50 years ahead in health

In 2026, Maastricht University and the Faculty of Health, Medicine and Life Sciences will celebrate their fiftieth anniversary together. The jubilee year is more than a look back at highlights from the past. It is a moment to be proud of what has been built together and to look ahead.

Ahead to the questions that continue to challenge us. To the role of science in a changing world. And to how we, as a faculty, continue to contribute to the health of tomorrow.

More than a jubilee

FHML50 is therefore not only a jubilee, but an invitation. An invitation to students, staff, alumni and former colleagues to reflect together on fifty years of pioneering, innovation and collaboration. At the same time, we look ahead. To how the Faculty of Health, Medicine and Life Sciences continues to contribute to the health of tomorrow. Discover the jubilee year, the stories and activities on the FHML50 website and celebrate 50 years ahead in health with us.

How it began

In 1969, M. Baeten the mayor of Maastricht, the members of the municipal executive, and the municipal secretary gathered around a television on Prinsjesdag. With anticipation, they watched Queen Juliana deliver the Queen’s speech. Would she announce that what many in Limburg had been striving for over the years would become reality: that the eighth medical faculty would be established in Maastricht?

The first participants

Even before the official opening of the Rijksuniversiteit Limburg in 1976, the first medical students started in 1974 at the Eighth Medical Faculty. As the university had not yet been formally established, they were not called students, but course takers.

From the very start, there was also a strong collaboration with primary care. The founders seized the opportunity to build a new faculty based on the latest insights. The Eighth Medical Faculty grew into an academic community in which education, research, healthcare and societal impact are closely interconnected.

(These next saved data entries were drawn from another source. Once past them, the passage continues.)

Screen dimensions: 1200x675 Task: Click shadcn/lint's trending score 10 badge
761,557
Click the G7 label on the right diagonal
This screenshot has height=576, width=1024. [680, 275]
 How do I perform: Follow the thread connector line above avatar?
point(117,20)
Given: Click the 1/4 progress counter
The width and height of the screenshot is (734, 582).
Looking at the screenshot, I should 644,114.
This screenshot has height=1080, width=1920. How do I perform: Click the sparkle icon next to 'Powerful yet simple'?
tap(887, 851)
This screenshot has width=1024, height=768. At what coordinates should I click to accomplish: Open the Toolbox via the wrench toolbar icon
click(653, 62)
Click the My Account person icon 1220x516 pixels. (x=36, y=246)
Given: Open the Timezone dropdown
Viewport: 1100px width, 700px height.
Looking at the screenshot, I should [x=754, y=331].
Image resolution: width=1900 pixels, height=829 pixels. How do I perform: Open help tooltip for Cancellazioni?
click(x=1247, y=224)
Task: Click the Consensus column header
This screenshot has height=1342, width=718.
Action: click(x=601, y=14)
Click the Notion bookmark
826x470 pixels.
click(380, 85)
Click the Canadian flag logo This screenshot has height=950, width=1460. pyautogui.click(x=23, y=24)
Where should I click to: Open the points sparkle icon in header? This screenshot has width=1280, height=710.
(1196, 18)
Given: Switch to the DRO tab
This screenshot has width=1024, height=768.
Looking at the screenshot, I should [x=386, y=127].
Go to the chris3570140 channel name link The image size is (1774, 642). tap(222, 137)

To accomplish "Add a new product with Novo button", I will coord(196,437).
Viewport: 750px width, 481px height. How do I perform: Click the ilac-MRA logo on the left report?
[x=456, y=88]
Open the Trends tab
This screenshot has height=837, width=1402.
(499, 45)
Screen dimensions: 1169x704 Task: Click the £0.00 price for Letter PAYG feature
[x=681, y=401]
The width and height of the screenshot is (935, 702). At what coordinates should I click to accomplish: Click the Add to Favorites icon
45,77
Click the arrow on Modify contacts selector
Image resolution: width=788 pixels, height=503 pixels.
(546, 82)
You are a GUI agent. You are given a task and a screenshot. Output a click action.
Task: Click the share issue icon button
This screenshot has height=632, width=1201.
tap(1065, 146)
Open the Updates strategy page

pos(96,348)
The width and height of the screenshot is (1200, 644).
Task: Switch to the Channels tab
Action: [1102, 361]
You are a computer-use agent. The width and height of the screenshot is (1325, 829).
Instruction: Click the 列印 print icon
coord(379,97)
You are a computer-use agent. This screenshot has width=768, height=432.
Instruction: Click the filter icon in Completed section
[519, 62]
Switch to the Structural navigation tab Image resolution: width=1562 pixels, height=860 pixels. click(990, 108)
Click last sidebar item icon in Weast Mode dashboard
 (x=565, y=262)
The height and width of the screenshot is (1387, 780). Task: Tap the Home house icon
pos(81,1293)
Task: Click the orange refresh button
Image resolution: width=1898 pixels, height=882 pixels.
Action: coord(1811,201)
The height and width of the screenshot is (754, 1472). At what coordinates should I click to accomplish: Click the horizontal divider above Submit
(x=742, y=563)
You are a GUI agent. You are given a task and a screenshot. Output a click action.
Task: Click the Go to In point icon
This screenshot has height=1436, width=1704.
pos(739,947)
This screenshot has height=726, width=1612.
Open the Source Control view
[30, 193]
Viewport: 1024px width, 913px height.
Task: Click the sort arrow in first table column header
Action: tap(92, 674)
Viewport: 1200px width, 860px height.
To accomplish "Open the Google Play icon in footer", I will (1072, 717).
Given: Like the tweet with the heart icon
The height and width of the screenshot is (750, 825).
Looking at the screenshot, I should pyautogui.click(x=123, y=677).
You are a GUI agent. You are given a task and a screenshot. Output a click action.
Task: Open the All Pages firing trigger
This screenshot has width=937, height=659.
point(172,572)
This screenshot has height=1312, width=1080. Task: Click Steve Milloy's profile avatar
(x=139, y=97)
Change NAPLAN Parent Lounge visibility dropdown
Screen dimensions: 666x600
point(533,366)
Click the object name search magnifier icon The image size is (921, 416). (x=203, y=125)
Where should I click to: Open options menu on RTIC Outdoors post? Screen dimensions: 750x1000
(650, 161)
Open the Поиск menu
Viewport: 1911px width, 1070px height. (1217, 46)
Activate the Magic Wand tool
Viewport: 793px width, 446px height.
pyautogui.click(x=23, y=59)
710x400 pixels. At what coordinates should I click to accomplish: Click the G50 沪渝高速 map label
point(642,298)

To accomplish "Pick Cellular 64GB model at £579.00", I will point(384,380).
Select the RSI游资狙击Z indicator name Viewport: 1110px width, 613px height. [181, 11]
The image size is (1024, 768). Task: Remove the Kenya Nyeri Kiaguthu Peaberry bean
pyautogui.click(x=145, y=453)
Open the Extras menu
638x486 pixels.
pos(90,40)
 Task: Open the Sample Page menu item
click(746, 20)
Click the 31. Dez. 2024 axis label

As the first faculty, the Faculty of Medicine laid the foundation for a university that consciously chose innovation, small-scale education and strong regional and international engagement. Research was also organised differently in Maastricht. It extended beyond the walls of the hospital, focusing on societal needs and structured around thematic areas. This approach still forms the basis of FHML’s research institutes today.

The growth of Rijksuniversiteit Limburg

In 1980, the year in which the first doctors from the 1974 cohort received their degrees, education and research also started around health issues beyond the clinical setting. The General Faculty was established, introducing Social Health Sciences as a graduation track, where an integrated view on health was introduced. This became the first academic healthcare programme in the Netherlands that did not lead to a medical degree. In 1984, the General Faculty was further developed into the Faculty of Health Sciences. Here, various disciplines came together in seven graduation tracks. The foundation was laid for a broader approach to care and a holistic view of health.
This development was further strengthened by the establishment of the Molecular Life Sciences programme in 2002.

Due to the presence of both a Faculty of Medicine and a Faculty of Health Sciences, there is, to this day, a fundamentally different relationship between the medical and health sciences in Maastricht compared to other Dutch universities; with more attention to both disease and prevention and health, and to the complementarity between both approaches.

The Faculty of Health, Medicine and Life Sciences

In 2007, the two faculties joined forces and merged, resulting in the current Faculty of Health, Medicine and Life Sciences (FHML). Maastricht University once again proves itself as an educational innovator and continues this development. More recently, the new bachelor’s programmes European Public Health and Regenerative Medicine and Technology have been developed. Within programmes, continuous innovation and improvement remain central, through approaches such as innovative curricula, longitudinal learning lines, programmatic assessment and portfolio-based learning.

Since 2008, FHML has worked together with the academic hospital Maastricht in the Maastricht UMC+. In the period from 1988 to 2015, the various research institutes were also established: CARIM (1988), NUTRIM (1992), MHeNs (1999), GROW (1999), MERLN (2014), SHE (2005), CAPHRI (2003, resulting from a merger between the institutes Health and Extra), M4I (2014) and Climate Health Institute (2025).